> [Task brief]:
The expected output is every line below, reproduced exactly.

> [Data section]:
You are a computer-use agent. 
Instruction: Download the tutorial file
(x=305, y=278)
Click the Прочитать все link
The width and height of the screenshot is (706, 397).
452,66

> [Finished task]:
You are a computer-use agent. 
Instruction: Download the tutorial file
(x=305, y=278)
Click the Прочитать все link
The width and height of the screenshot is (706, 397).
452,66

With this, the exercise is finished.